### Input records
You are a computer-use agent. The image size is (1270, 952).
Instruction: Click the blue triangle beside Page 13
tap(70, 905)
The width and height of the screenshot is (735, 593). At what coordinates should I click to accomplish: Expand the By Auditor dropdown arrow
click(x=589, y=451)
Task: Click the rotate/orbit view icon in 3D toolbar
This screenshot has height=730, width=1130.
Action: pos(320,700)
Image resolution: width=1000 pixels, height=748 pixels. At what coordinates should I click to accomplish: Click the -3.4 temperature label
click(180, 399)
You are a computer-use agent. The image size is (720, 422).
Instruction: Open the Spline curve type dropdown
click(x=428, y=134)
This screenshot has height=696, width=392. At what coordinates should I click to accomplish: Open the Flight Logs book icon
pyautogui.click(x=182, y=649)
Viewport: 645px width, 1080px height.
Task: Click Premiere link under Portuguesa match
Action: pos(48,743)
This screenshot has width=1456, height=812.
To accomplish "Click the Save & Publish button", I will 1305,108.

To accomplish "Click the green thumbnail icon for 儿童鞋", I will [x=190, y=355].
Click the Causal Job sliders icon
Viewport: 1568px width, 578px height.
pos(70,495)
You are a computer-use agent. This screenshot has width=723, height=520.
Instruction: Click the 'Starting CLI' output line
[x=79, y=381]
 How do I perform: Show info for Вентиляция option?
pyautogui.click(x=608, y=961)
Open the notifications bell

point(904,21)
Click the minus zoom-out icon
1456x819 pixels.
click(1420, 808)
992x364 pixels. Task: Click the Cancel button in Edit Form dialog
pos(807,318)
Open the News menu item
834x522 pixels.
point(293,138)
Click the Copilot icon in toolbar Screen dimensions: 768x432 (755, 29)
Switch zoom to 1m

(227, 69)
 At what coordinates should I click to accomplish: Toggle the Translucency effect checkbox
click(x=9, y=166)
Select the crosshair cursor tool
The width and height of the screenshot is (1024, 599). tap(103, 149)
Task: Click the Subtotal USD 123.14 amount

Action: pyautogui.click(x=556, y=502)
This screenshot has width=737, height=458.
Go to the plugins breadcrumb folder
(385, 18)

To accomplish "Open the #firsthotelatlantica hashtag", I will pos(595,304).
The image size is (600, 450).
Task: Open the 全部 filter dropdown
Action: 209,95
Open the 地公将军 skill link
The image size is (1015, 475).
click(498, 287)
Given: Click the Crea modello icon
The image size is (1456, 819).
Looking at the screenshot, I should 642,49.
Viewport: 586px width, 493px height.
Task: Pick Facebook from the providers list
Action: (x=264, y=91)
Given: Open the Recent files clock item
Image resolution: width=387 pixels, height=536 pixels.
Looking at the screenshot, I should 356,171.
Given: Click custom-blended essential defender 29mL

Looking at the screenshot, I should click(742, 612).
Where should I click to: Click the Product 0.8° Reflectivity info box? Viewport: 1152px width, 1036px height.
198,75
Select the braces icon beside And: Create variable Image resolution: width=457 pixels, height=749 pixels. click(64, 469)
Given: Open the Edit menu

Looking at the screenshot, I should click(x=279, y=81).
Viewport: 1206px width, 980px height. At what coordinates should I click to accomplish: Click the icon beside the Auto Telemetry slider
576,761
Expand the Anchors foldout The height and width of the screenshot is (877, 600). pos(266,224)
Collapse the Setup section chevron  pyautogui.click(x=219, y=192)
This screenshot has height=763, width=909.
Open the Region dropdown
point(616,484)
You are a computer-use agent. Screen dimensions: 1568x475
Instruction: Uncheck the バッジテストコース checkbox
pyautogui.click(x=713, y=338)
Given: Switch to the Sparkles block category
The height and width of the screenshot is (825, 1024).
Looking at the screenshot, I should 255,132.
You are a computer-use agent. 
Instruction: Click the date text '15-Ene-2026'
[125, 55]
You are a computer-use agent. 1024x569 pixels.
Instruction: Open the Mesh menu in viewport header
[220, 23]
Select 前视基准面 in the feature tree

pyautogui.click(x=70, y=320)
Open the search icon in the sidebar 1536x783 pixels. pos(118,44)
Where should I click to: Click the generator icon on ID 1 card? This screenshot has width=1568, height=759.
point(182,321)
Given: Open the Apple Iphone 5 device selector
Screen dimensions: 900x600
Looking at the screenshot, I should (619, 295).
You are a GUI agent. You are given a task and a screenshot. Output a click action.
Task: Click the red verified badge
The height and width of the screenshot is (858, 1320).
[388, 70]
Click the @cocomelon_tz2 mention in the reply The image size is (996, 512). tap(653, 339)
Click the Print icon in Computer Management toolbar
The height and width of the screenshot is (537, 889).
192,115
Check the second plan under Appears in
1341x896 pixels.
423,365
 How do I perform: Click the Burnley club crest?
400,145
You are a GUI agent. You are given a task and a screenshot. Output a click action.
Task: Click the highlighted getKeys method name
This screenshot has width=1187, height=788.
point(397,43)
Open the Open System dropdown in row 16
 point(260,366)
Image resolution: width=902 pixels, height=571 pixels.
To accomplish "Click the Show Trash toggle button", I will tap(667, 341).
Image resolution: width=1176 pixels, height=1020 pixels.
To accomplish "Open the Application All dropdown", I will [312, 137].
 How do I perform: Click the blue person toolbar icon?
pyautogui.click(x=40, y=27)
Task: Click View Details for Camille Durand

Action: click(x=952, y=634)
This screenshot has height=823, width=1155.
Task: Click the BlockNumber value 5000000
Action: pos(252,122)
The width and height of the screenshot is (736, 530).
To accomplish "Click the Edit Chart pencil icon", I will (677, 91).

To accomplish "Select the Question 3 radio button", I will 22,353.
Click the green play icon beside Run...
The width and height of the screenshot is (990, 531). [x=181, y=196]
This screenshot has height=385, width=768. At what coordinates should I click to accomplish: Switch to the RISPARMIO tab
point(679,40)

### What the task asks
Reproduce every one of the rows above word for word, in the same order.

### Full solution
You are a computer-use agent. The image size is (1270, 952).
Instruction: Click the blue triangle beside Page 13
tap(70, 905)
The width and height of the screenshot is (735, 593). At what coordinates should I click to accomplish: Expand the By Auditor dropdown arrow
click(x=589, y=451)
Task: Click the rotate/orbit view icon in 3D toolbar
This screenshot has height=730, width=1130.
Action: pos(320,700)
Image resolution: width=1000 pixels, height=748 pixels. At what coordinates should I click to accomplish: Click the -3.4 temperature label
click(180, 399)
You are a computer-use agent. The image size is (720, 422).
Instruction: Open the Spline curve type dropdown
click(x=428, y=134)
This screenshot has height=696, width=392. At what coordinates should I click to accomplish: Open the Flight Logs book icon
pyautogui.click(x=182, y=649)
Viewport: 645px width, 1080px height.
Task: Click Premiere link under Portuguesa match
Action: pos(48,743)
This screenshot has width=1456, height=812.
To accomplish "Click the Save & Publish button", I will 1305,108.

To accomplish "Click the green thumbnail icon for 儿童鞋", I will [x=190, y=355].
Click the Causal Job sliders icon
Viewport: 1568px width, 578px height.
pos(70,495)
You are a computer-use agent. This screenshot has width=723, height=520.
Instruction: Click the 'Starting CLI' output line
[x=79, y=381]
 How do I perform: Show info for Вентиляция option?
pyautogui.click(x=608, y=961)
Open the notifications bell

point(904,21)
Click the minus zoom-out icon
1456x819 pixels.
click(1420, 808)
992x364 pixels. Task: Click the Cancel button in Edit Form dialog
pos(807,318)
Open the News menu item
834x522 pixels.
point(293,138)
Click the Copilot icon in toolbar Screen dimensions: 768x432 (755, 29)
Switch zoom to 1m

(227, 69)
 At what coordinates should I click to accomplish: Toggle the Translucency effect checkbox
click(x=9, y=166)
Select the crosshair cursor tool
The width and height of the screenshot is (1024, 599). tap(103, 149)
Task: Click the Subtotal USD 123.14 amount

Action: pyautogui.click(x=556, y=502)
This screenshot has width=737, height=458.
Go to the plugins breadcrumb folder
(385, 18)

To accomplish "Open the #firsthotelatlantica hashtag", I will pos(595,304).
The image size is (600, 450).
Task: Open the 全部 filter dropdown
Action: 209,95
Open the 地公将军 skill link
The image size is (1015, 475).
click(498, 287)
Given: Click the Crea modello icon
The image size is (1456, 819).
Looking at the screenshot, I should 642,49.
Viewport: 586px width, 493px height.
Task: Pick Facebook from the providers list
Action: (x=264, y=91)
Given: Open the Recent files clock item
Image resolution: width=387 pixels, height=536 pixels.
Looking at the screenshot, I should 356,171.
Given: Click custom-blended essential defender 29mL

Looking at the screenshot, I should click(742, 612).
Where should I click to: Click the Product 0.8° Reflectivity info box? Viewport: 1152px width, 1036px height.
198,75
Select the braces icon beside And: Create variable Image resolution: width=457 pixels, height=749 pixels. click(64, 469)
Given: Open the Edit menu

Looking at the screenshot, I should click(x=279, y=81).
Viewport: 1206px width, 980px height. At what coordinates should I click to accomplish: Click the icon beside the Auto Telemetry slider
576,761
Expand the Anchors foldout The height and width of the screenshot is (877, 600). pos(266,224)
Collapse the Setup section chevron  pyautogui.click(x=219, y=192)
This screenshot has height=763, width=909.
Open the Region dropdown
point(616,484)
You are a computer-use agent. Screen dimensions: 1568x475
Instruction: Uncheck the バッジテストコース checkbox
pyautogui.click(x=713, y=338)
Given: Switch to the Sparkles block category
The height and width of the screenshot is (825, 1024).
Looking at the screenshot, I should 255,132.
You are a computer-use agent. 
Instruction: Click the date text '15-Ene-2026'
[125, 55]
You are a computer-use agent. 1024x569 pixels.
Instruction: Open the Mesh menu in viewport header
[220, 23]
Select 前视基准面 in the feature tree

pyautogui.click(x=70, y=320)
Open the search icon in the sidebar 1536x783 pixels. pos(118,44)
Where should I click to: Click the generator icon on ID 1 card? This screenshot has width=1568, height=759.
point(182,321)
Given: Open the Apple Iphone 5 device selector
Screen dimensions: 900x600
Looking at the screenshot, I should (619, 295).
You are a GUI agent. You are given a task and a screenshot. Output a click action.
Task: Click the red verified badge
The height and width of the screenshot is (858, 1320).
[388, 70]
Click the @cocomelon_tz2 mention in the reply The image size is (996, 512). tap(653, 339)
Click the Print icon in Computer Management toolbar
The height and width of the screenshot is (537, 889).
192,115
Check the second plan under Appears in
1341x896 pixels.
423,365
 How do I perform: Click the Burnley club crest?
400,145
You are a GUI agent. You are given a task and a screenshot. Output a click action.
Task: Click the highlighted getKeys method name
This screenshot has width=1187, height=788.
point(397,43)
Open the Open System dropdown in row 16
 point(260,366)
Image resolution: width=902 pixels, height=571 pixels.
To accomplish "Click the Show Trash toggle button", I will tap(667, 341).
Image resolution: width=1176 pixels, height=1020 pixels.
To accomplish "Open the Application All dropdown", I will [312, 137].
 How do I perform: Click the blue person toolbar icon?
pyautogui.click(x=40, y=27)
Task: Click View Details for Camille Durand

Action: click(x=952, y=634)
This screenshot has height=823, width=1155.
Task: Click the BlockNumber value 5000000
Action: pos(252,122)
The width and height of the screenshot is (736, 530).
To accomplish "Click the Edit Chart pencil icon", I will (677, 91).

To accomplish "Select the Question 3 radio button", I will 22,353.
Click the green play icon beside Run...
The width and height of the screenshot is (990, 531). [x=181, y=196]
This screenshot has height=385, width=768. At what coordinates should I click to accomplish: Switch to the RISPARMIO tab
point(679,40)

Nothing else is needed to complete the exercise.